LONDON (Realist English). Political and macroeconomic instability has wiped out more than $320bn in profits for the world’s largest public companies since 2017, according to new research from EY-Parthenon, the strategy division of Big Four consultancy EY.
The study analyzed nearly 3,500 listed companies with annual revenues above $1bn and found that one in four suffered a 5% or greater decline in EBITDA margins during the past three years — a period marked by inflation shocks, Russia’s war in Ukraine, the Israel-Hamas conflict, and Donald Trump’s return to the U.S. presidency.
“After years of cheap money and relative geopolitical stability, a wave of macro shifts — from trade tensions to global conflicts — now means that government policy and global events are having a greater impact on value and profits than in many decades,” said Mats Persson, EY-Parthenon’s UK head of macro and geostrategy.
The research shows that geopolitical and macroeconomic events increasingly drive market valuation.

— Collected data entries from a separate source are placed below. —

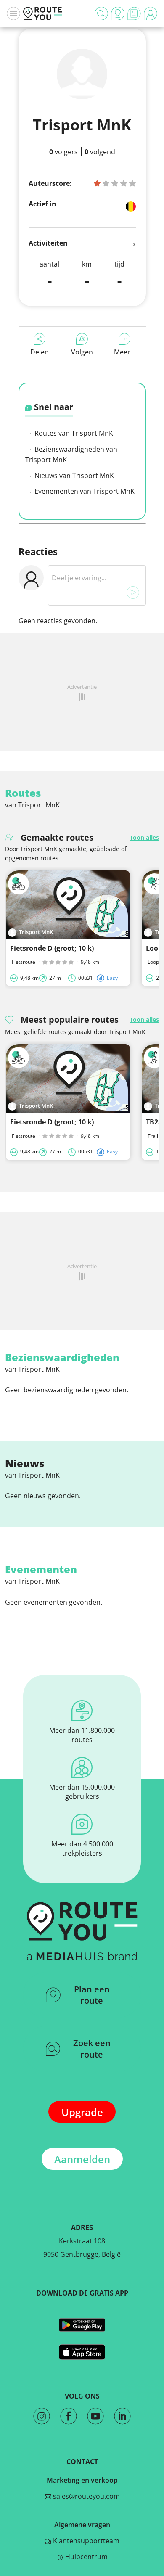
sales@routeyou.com (85, 2496)
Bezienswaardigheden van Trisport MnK (71, 454)
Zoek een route (92, 2048)
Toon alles (144, 837)
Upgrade (82, 2112)
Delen (39, 352)
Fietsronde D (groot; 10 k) (52, 948)
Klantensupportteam (85, 2540)
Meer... (124, 352)
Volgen (82, 352)
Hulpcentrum (85, 2556)
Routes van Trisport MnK (73, 433)
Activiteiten (48, 243)
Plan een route (92, 1995)
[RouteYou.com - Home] (42, 13)
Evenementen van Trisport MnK (84, 491)
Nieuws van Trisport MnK (73, 475)
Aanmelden (82, 2159)
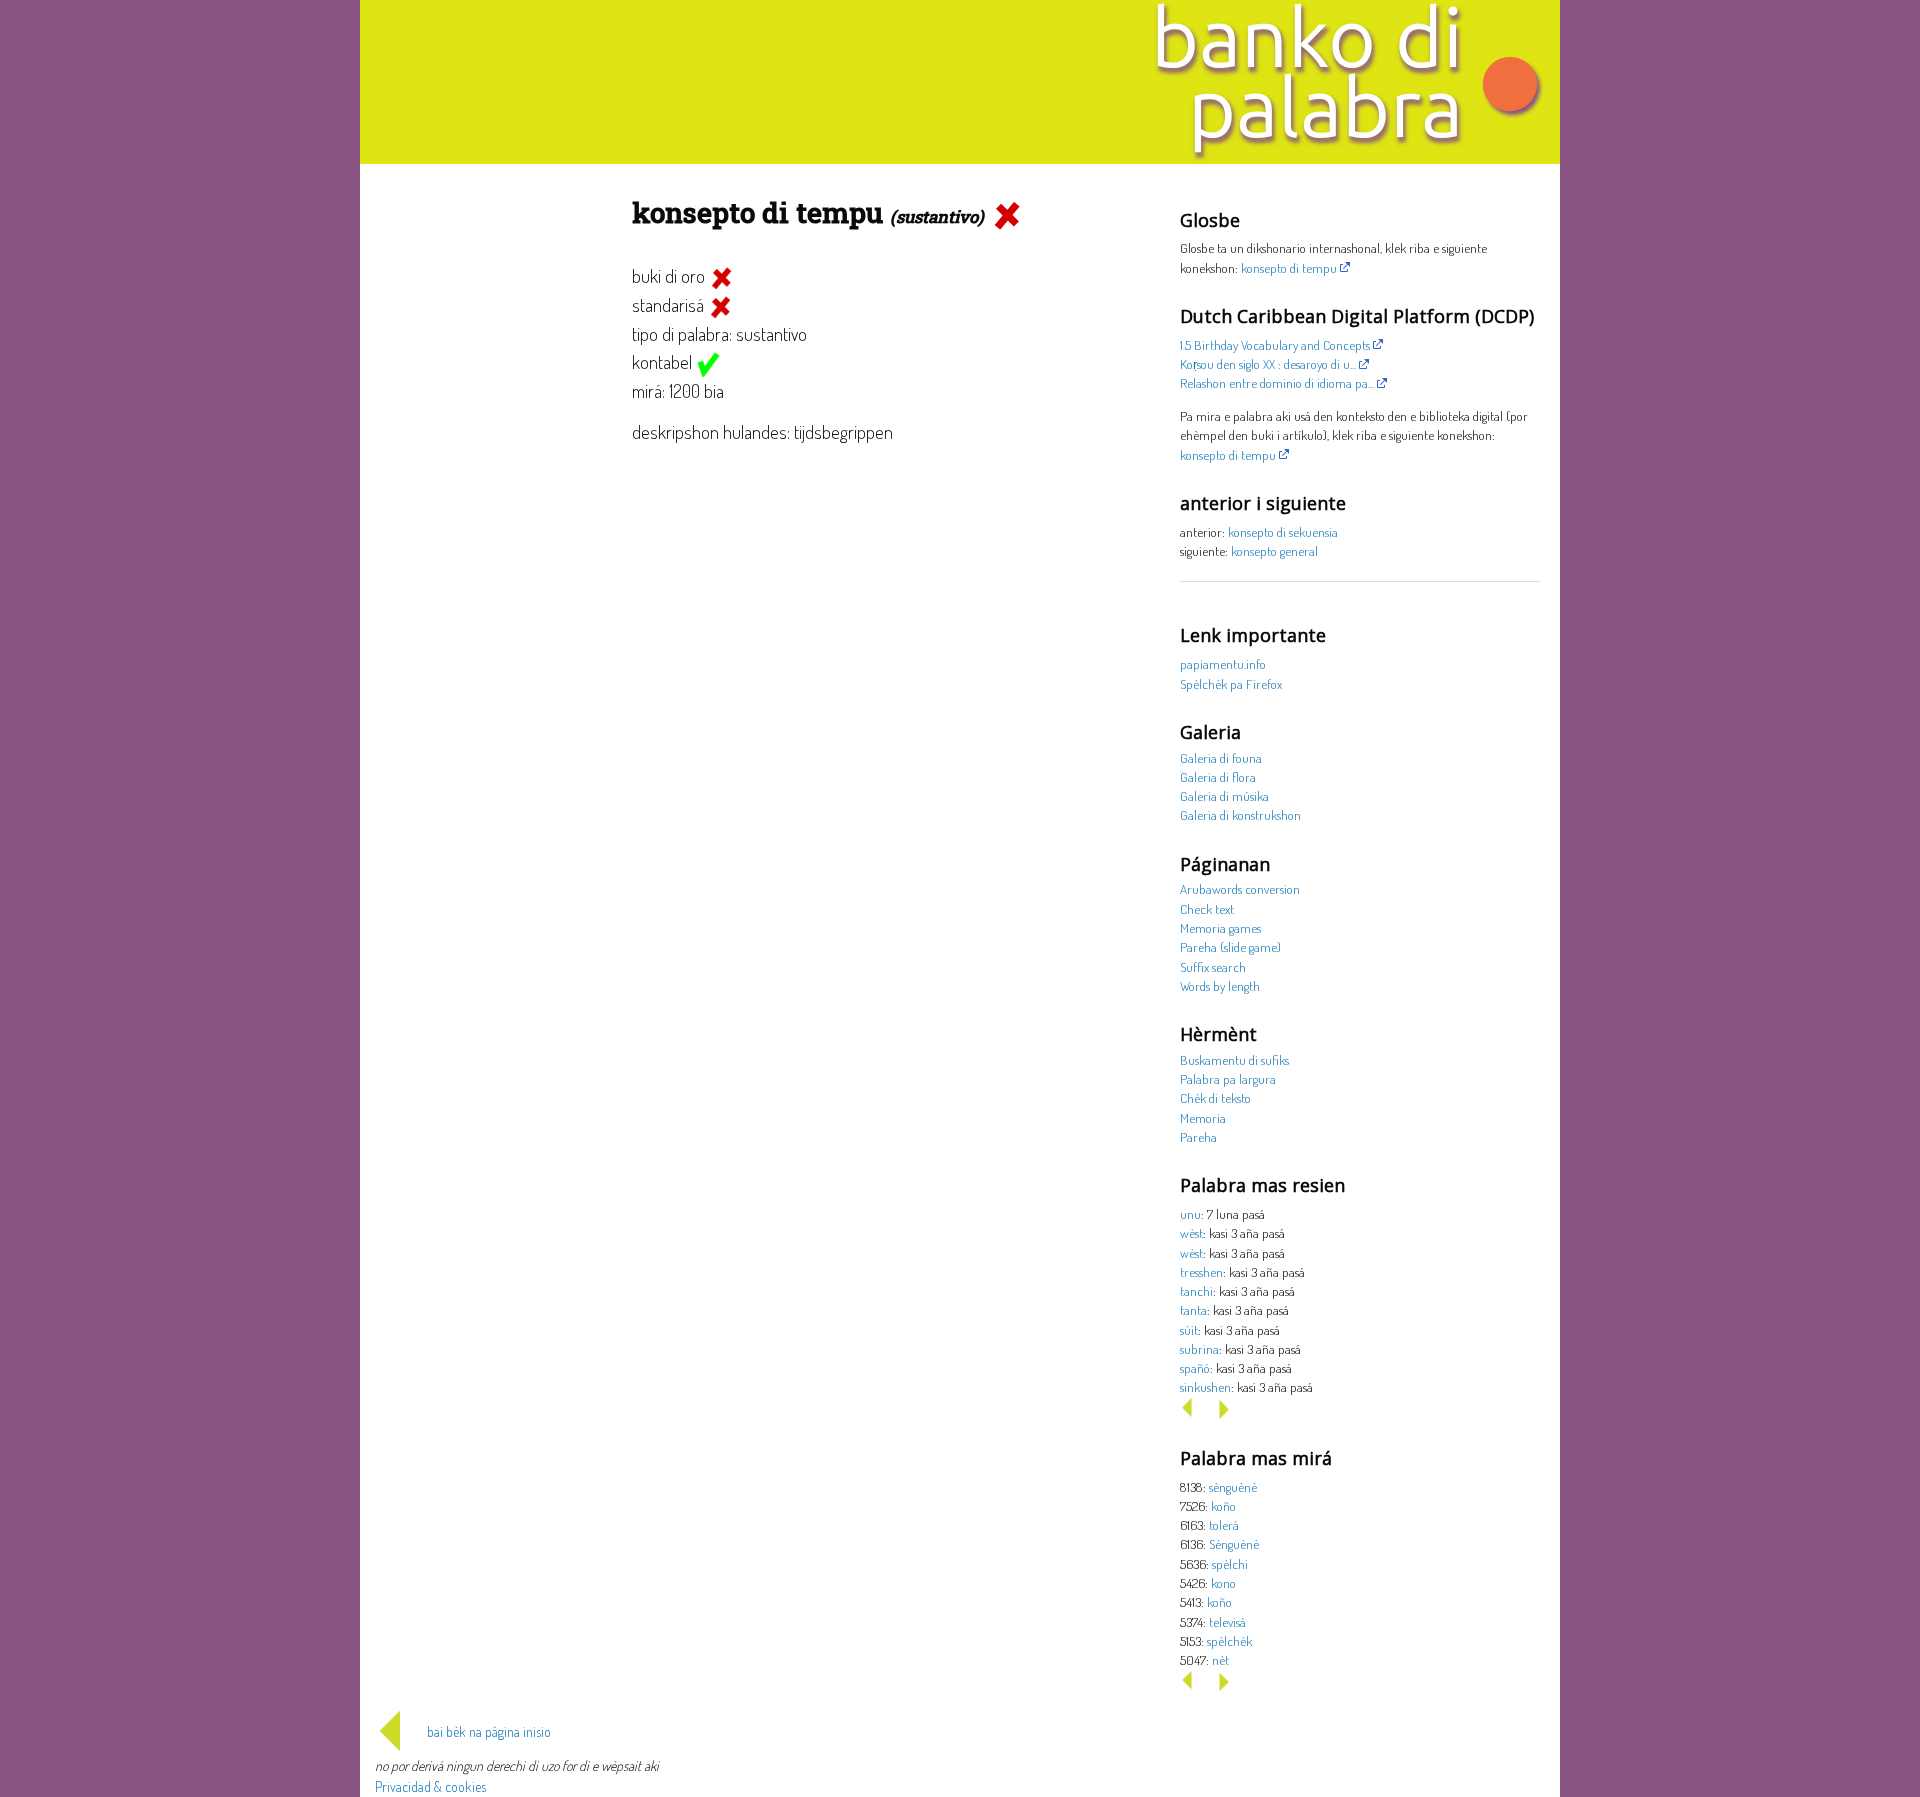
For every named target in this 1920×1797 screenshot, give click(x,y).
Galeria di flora (1218, 776)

Over the past three years, about 40% of daily movements in the FTSE 100 occurred on days coinciding with major political or economic developments.
China recorded the largest profit shock: among 833 Chinese companies surveyed, nearly 40% saw a combined loss of $73bn in EBITDA, with the steepest declines in the real estate, steel, and construction sectors. The losses highlight the impact of Beijing’s domestic policy tightening and broader market fragility.
In contrast, UK companies showed greater resilience. Of the 100 UK-based firms meeting the revenue threshold, only 14 reported significant EBITDA margin losses, totaling $2.5bn over the past three years. Among those maintaining or improving profitability were Next, Croda, Rio Tinto, and Spirax-Sarco Engineering.
Globally, only 10% of companies that were in the top quartile for EBITDA margin in 2014 managed to sustain that performance through to 2024 — underlining how few businesses have adapted successfully to the new macroeconomic landscape.
U.S. outperformers include Caterpillar, UPS, Pfizer, Merck, and Johnson & Johnson, each of which improved their profit margins above sector averages. These companies, Persson noted, succeeded by diversifying portfolios, tightening cost controls, and adapting governance to account for political risk and policy shifts.
“The new environment has created clear winners and losers,” Persson said. “The businesses that protected or expanded margins did so by actively reshaping how they operate in a fundamentally different world.”